Distilling knowledge from a high-resource task, e.g., machine translation, is an effective way to alleviate the data scarcity problem of end-to-end speech translation.However, previous works simply use the classical knowledge distillation that does not allow for adequate transfer of knowledge from machine translation.In this paper, we propose a comprehensive knowledge distillation framework for speech translation, CKDST, which is capable of comprehensively and effectively distilling knowledge from machine translation to speech translation from two perspectives: cross-modal contrastive representation distillation and simultaneous decoupled knowledge distillation. In the former, we leverage a contrastive learning objective to optmize the mutual information between speech and text representations for representation distillation in the encoder. In the later, we decouple the non-target class knowledge from target class knowledge for logits distillation in the decoder.Experiments on the MuST-C benchmark dataset demonstrate that our CKDST substantially improves the baseline by 1.2 BLEU on average in all translation directions, and outperforms previous state-of-the-art end-to-end and cascaded speech translation models.

2022

pdf
CoDoNMT: Modeling Cohesion Devices for Document-Level Neural Machine Translation
Yikun Lei | Yuqi Ren | Deyi Xiong
Proceedings of the 29th International Conference on Computational Linguistics

Cohesion devices, e.g., reiteration, coreference, are crucial for building cohesion links across sentences. In this paper, we propose a document-level neural machine translation framework, CoDoNMT, which models cohesion devices from two perspectives: Cohesion Device Masking (CoDM) and Cohesion Attention Focusing (CoAF). In CoDM, we mask cohesion devices in the current sentence and force NMT to predict them with inter-sentential context information. A prediction task is also introduced to be jointly trained with NMT. In CoAF, we attempt to guide the model to pay exclusive attention to relevant cohesion devices in the context when translating cohesion devices in the current sentence. Such a cohesion attention focusing strategy is softly applied to the self-attention layer. Experiments on three benchmark datasets demonstrate that our approach outperforms state-of-the-art document-level neural machine translation baselines. Further linguistic evaluation validates the effectiveness of the proposed model in producing cohesive translations.

2021

pdf
NEUer at SemEval-2021 Task 4: Complete Summary Representation by Filling Answers into Question for Matching Reading Comprehension
Zhixiang Chen | Yikun Lei | Pai Liu | Guibing Guo
Proceedings of the 15th International Workshop on Semantic Evaluation (SemEval-2021)
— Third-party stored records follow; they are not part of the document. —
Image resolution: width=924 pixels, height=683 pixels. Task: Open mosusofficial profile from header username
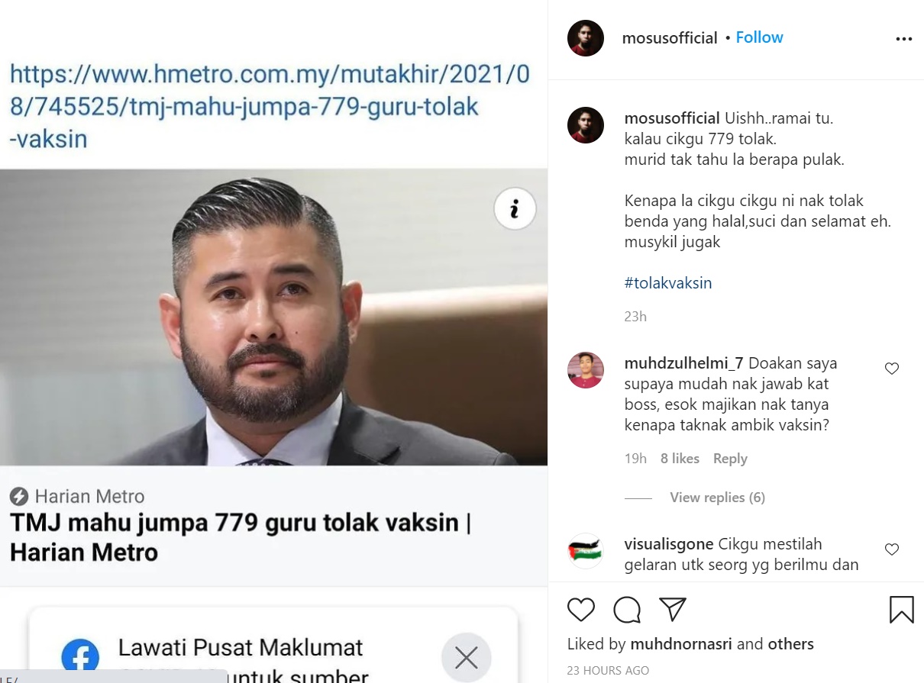click(670, 38)
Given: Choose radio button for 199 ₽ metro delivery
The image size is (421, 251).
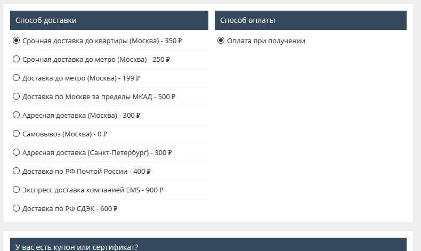Looking at the screenshot, I should 16,78.
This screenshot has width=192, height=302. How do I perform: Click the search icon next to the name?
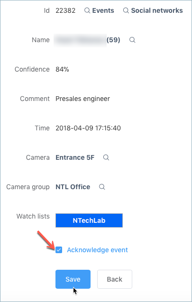point(132,40)
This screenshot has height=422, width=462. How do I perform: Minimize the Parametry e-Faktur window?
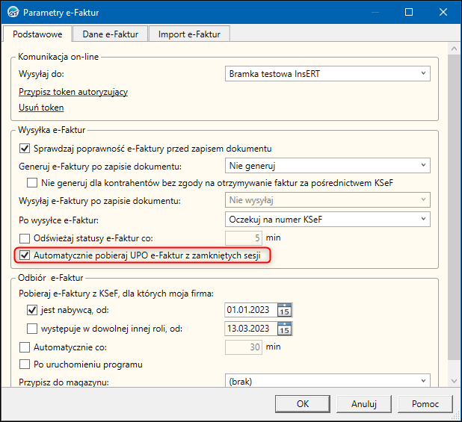pyautogui.click(x=374, y=13)
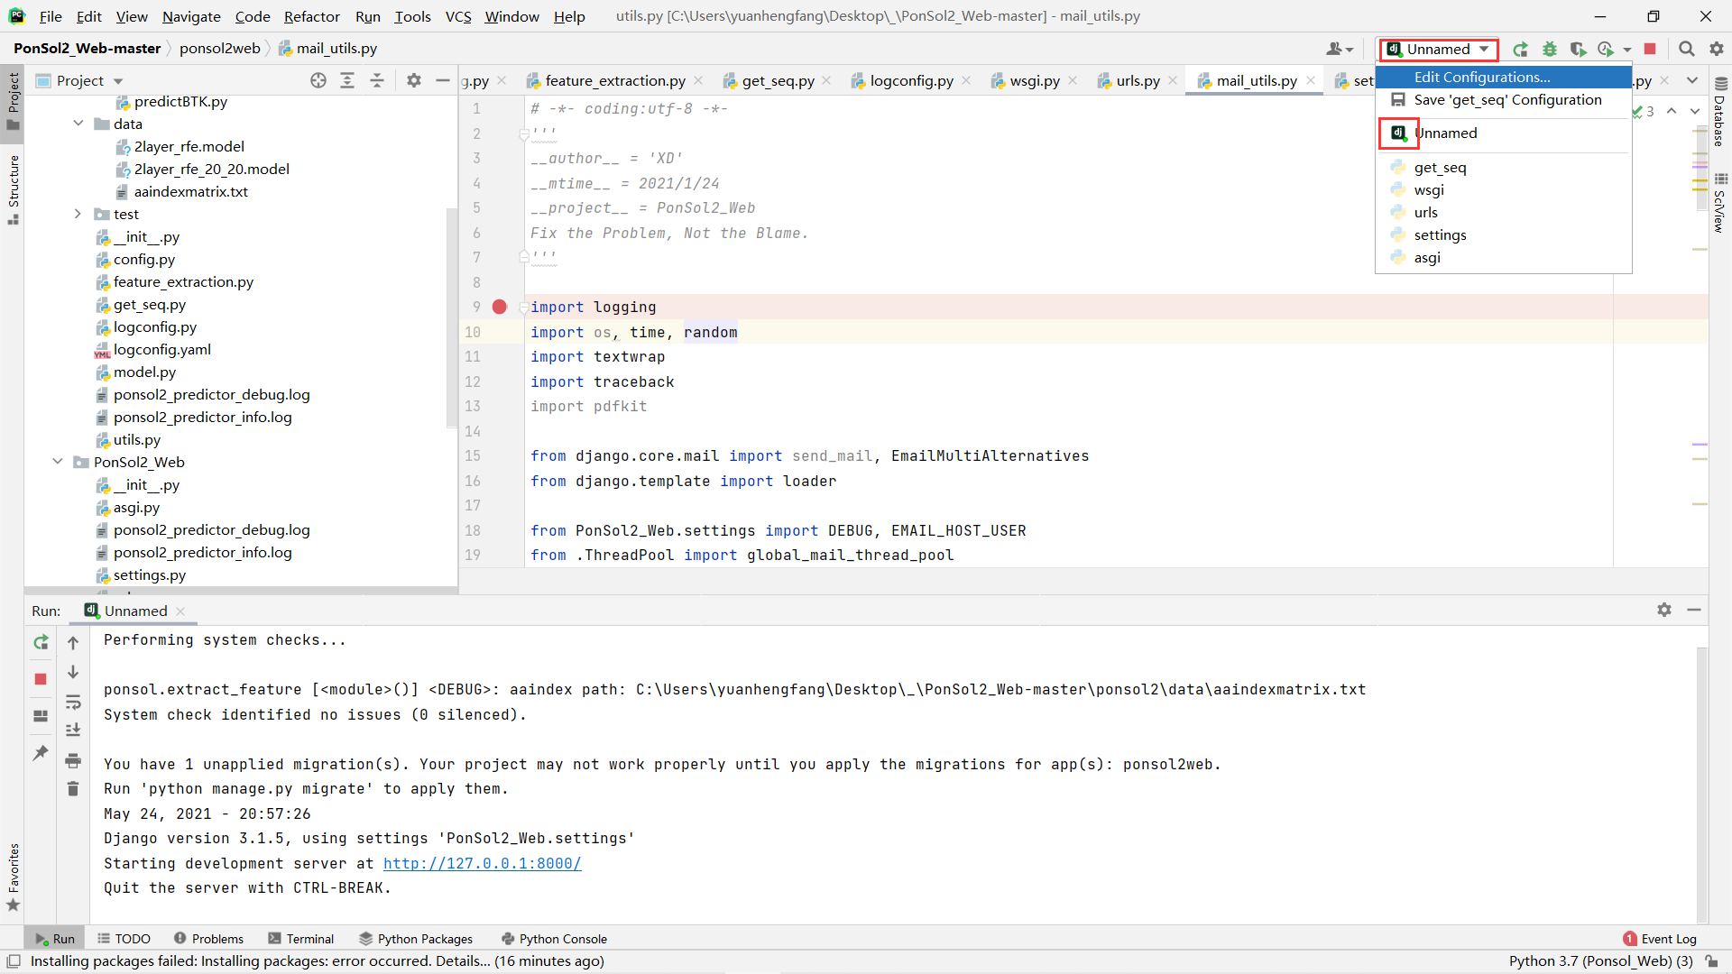Screen dimensions: 1732x974
Task: Toggle the breakpoint on line 9
Action: click(500, 307)
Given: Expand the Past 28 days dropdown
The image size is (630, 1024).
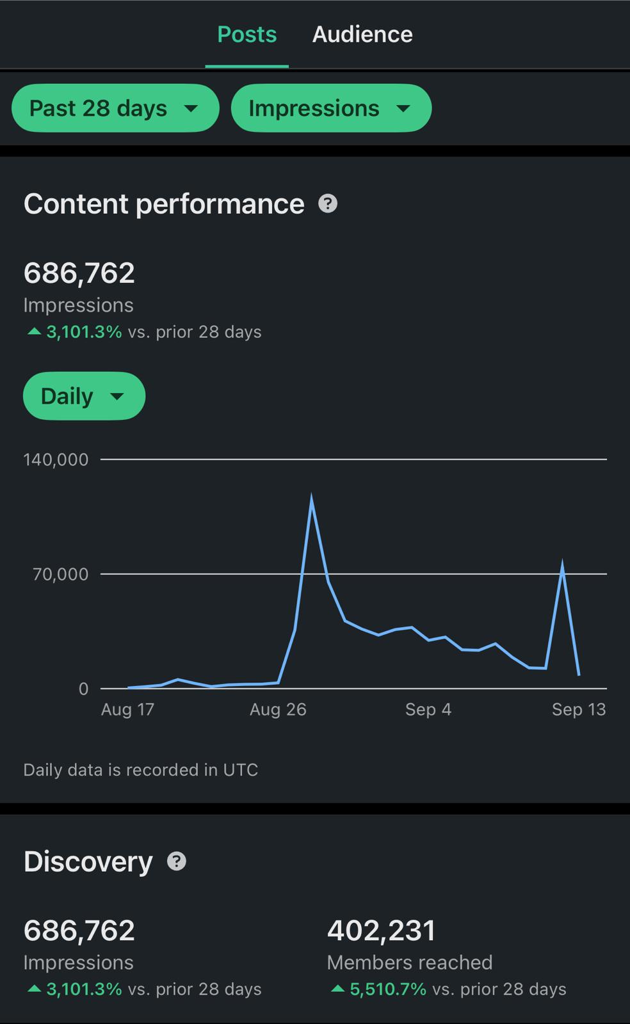Looking at the screenshot, I should click(x=115, y=108).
SemEval task 4 aims to find a proper option from multiple candidates to resolve the task of machine reading comprehension. Most existing approaches propose to concat question and option together to form a context-aware model. However, we argue that straightforward concatenation can only provide a coarse-grained context for the MRC task, ignoring the specific positions of the option relative to the question. In this paper, we propose a novel MRC model by filling options into the question to produce a fine-grained context (defined as summary) which can better reveal the relationship between option and question. We conduct a series of experiments on the given dataset, and the results show that our approach outperforms other counterparts to a large extent.